** Opening TASK INPUTS block **
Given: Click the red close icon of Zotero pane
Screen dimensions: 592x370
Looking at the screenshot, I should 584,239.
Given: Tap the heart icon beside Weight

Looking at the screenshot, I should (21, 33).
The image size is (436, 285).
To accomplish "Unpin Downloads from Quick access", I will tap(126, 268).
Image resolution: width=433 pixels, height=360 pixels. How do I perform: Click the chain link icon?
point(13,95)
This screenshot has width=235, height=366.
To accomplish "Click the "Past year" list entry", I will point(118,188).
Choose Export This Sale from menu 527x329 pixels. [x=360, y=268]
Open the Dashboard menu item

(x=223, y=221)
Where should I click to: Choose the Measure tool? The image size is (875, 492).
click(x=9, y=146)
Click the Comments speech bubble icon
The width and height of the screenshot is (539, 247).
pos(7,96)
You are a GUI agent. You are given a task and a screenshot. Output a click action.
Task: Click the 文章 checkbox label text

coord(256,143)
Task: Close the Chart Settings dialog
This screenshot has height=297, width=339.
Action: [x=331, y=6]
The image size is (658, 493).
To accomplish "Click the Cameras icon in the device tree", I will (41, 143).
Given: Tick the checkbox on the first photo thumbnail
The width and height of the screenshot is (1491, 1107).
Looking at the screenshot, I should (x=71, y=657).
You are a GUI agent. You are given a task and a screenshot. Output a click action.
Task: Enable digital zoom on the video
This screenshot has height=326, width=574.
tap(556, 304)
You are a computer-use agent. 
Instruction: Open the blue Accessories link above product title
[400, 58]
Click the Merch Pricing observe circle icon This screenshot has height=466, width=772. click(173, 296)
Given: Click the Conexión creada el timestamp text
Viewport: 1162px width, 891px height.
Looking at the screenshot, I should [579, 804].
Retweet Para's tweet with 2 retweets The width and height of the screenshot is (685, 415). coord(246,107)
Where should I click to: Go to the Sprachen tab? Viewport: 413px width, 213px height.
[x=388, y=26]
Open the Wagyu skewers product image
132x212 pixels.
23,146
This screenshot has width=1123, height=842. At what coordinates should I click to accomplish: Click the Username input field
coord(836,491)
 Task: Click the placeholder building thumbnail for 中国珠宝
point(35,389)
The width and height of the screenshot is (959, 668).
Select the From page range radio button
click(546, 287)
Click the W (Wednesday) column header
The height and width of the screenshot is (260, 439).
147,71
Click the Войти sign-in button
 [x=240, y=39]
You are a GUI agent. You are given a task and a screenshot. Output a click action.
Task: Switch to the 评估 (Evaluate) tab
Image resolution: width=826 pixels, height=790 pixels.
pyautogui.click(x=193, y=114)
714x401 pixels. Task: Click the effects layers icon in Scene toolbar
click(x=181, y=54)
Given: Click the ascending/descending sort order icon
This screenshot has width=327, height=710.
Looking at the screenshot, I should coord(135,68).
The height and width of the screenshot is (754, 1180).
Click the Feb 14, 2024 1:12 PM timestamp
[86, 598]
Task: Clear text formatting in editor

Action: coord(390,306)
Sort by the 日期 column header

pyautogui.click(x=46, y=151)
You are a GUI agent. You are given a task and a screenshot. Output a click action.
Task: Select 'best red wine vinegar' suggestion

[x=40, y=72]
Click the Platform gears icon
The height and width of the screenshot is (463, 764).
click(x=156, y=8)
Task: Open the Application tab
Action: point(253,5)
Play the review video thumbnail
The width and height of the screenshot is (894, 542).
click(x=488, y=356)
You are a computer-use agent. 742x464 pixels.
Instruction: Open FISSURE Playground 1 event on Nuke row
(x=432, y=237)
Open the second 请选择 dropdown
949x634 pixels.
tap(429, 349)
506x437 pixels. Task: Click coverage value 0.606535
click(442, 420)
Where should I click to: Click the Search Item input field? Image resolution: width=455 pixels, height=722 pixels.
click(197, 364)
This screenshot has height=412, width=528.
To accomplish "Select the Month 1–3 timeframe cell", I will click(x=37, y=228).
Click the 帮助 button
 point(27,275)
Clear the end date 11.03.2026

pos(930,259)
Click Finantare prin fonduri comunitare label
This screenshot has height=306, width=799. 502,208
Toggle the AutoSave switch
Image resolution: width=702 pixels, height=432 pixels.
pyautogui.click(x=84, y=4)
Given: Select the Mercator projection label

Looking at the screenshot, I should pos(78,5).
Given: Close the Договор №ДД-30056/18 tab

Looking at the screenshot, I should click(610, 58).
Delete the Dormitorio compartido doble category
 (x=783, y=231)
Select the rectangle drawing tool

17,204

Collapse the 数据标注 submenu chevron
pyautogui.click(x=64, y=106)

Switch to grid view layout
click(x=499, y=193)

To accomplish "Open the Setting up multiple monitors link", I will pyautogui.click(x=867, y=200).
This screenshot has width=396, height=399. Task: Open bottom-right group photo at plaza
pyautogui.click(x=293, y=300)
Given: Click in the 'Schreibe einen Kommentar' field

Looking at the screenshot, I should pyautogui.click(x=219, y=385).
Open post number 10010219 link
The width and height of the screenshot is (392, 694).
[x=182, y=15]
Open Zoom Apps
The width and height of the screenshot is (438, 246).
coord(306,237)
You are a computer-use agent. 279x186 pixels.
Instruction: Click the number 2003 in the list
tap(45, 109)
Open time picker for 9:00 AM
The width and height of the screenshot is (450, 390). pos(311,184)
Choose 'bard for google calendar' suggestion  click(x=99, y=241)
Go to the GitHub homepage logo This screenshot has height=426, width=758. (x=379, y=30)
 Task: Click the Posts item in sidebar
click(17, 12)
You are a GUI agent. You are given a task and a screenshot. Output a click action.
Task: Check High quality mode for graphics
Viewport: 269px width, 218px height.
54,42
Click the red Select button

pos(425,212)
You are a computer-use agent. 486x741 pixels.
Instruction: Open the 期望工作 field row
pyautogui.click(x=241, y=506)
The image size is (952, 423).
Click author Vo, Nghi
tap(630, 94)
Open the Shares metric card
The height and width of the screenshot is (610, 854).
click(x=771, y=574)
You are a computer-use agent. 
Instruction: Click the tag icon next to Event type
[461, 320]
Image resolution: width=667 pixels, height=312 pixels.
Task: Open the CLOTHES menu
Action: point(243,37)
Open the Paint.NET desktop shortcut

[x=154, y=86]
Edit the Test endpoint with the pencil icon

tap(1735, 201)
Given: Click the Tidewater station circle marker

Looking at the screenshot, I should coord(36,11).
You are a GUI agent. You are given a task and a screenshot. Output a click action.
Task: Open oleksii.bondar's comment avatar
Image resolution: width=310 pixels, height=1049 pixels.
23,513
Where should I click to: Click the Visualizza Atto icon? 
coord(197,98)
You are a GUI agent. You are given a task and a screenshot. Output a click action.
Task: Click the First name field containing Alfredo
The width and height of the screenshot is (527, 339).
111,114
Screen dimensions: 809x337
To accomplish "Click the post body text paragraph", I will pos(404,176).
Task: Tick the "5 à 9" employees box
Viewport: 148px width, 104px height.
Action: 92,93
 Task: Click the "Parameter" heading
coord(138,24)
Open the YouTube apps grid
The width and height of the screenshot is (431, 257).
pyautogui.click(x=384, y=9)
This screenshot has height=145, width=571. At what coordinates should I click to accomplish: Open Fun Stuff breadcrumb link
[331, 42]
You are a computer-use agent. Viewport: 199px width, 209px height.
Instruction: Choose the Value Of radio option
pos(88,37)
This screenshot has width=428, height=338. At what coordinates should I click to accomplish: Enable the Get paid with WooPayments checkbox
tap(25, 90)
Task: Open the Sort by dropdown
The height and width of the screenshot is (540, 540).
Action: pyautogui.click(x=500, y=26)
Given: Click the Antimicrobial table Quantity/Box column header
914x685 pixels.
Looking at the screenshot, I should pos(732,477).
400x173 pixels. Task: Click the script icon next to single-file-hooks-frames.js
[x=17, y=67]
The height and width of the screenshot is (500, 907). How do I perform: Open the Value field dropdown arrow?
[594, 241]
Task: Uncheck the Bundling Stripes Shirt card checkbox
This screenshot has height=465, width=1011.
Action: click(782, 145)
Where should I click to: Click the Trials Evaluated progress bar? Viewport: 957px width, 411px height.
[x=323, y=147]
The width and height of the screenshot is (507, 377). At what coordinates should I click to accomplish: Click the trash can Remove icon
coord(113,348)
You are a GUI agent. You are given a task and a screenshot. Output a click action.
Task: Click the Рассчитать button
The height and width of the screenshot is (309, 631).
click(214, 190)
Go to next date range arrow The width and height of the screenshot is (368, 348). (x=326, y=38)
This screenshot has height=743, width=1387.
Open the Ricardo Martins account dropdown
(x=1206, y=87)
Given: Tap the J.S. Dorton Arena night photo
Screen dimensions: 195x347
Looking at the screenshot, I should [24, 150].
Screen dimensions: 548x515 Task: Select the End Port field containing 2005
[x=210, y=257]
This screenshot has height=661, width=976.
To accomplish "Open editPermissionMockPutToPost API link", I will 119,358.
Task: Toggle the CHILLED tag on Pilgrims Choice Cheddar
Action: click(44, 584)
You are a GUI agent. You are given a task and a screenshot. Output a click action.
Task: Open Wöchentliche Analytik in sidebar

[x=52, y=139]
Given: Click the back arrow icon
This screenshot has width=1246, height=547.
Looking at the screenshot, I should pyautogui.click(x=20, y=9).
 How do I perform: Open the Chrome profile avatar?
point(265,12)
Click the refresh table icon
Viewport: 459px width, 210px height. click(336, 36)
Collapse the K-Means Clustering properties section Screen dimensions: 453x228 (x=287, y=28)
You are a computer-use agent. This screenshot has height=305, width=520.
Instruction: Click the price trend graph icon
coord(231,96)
** Closing TASK INPUTS block **
# PROBLEM REQUIREMENTS:
In how many lines of the data does the string "computer" occur? Answer with the number and nothing else.

# SOLUTION FOR THIS PROBLEM:
7